We were very skeptical, but then he made us an offer we couldn’t refuse.

The Police would play the Rat on a Sunday through Tuesday—three of the hardest nights to draw a crowd at any club—for just $300 per night vs. a percentage of the door. Even back in 1978, booking a band from England who had any kind of record deal for $900 total for three nights felt like a pretty good deal.

The Police rolled into Boston on Sunday afternoon, crammed with all of their gear in an old Ford Econoline van. No fancy crew. Just the band unloading and setting up their own instruments. I will always remember Sting, sheepishly asking for an advance on the first night’s $300, so that the band could afford to buy something to eat.

Right after an early soundcheck, the band dashed out the back door for the first of many college radio and other interviews they would do over the next few days at MIT’s 760 watt WMBR–FM with a volunteer DJ who broadcast using the name Oedipus. He talked to the band, pitched the three days of shows and played “Roxanne,” the only music they had with them, twice.

Only a few hundred people listened to Oedi (“Eddie”) on a good day, but they were the right people. His listeners tuned in because he was the tastemaker known for unearthing great music. He went on to be named Billboard Radio Program Director of the Year several times for his work running Boston’s WBCN–FM. When the Police were inducted into the Rock & Roll Hall of Fame in 2003, they thanked him personally from the stage for his initial support of the band in America.

The Police show that first night drew less than 50 people. Oedipus was there, as were a few curious hipsters checking out “that band from England.” Some low-level staffer from the local office of their label A&M came late, but stayed through the end of the band’s set to say hello.

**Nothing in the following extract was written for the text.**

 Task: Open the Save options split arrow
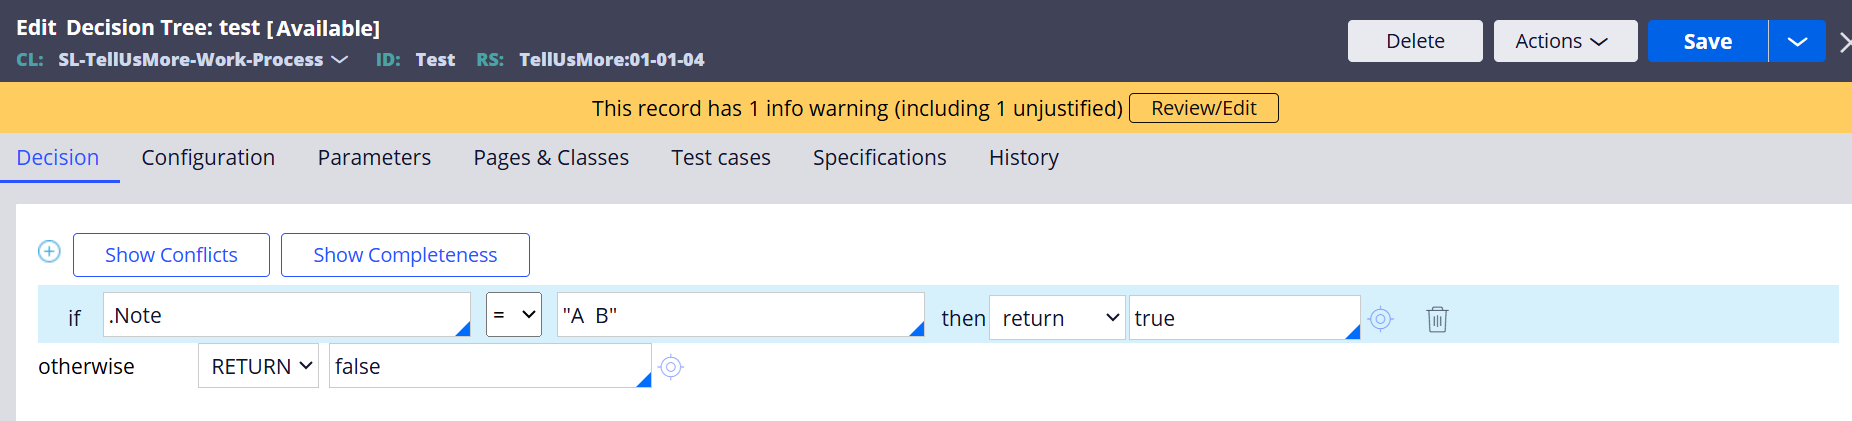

While I don’t claim to have known that they would go on to sell 75 million records, anyone in the room could tell that the band onstage was something special.

Over the next two days, the Police did many more interviews.

Each night there were more people in the Rat, including every single person that worked at the local A&M Records branch, most of the DJs, journalists, and record store clerks that Sting and the band had met during their three days in Boston and dozens of hipsters who had heard the buzz surrounding the band.

For years afterwards, more people in Boston claimed to have been at one of those shows than could possibly have fit in The Rat in three days.


The Police were my first introduction to slow touring.

The Police deliberately spent three days in Boston, playing their single for DJs, doing every interview offered and visiting record stores that were not yet selling their records. They were on a mission to make friends and build buzz.

They repeated the same pattern of only doing a limited number of shows each week for the next three months to leave time for interviews as they drove their own van to cities across America.

“Roxanne” was finally officially released in the US in February of 1979. Even though the song peaked at No. 32 on Billboard, the Police were on the road to success because they had taken the time to make friends in the media, earned the respect of influential hipster fans and had proven to their record label that they were willing to do whatever it took to be successful.

Slow touring is a phrase that usually applies to travel. Bicycling through the French countryside is “slow touring.” Driving through the French countryside is not.

I’ve applied slow touring to concert touring to describe those artists and agents that schedule tour dates not just to maximize income, but also to allow time for media appearances, in-stores and other promotional activities.

For some artists, slow touring means playing every other day or scheduling dates with short travel time between them, leaving room for stops at local radio stations and record stores. For others, it’s leaving the day off before a show to do media appearances in major markets like New York City.

In my experience, slow touring is a powerful yet underutilized touring strategy. Fewer shows each week usually means less income. But the potential long term benefits are enormous.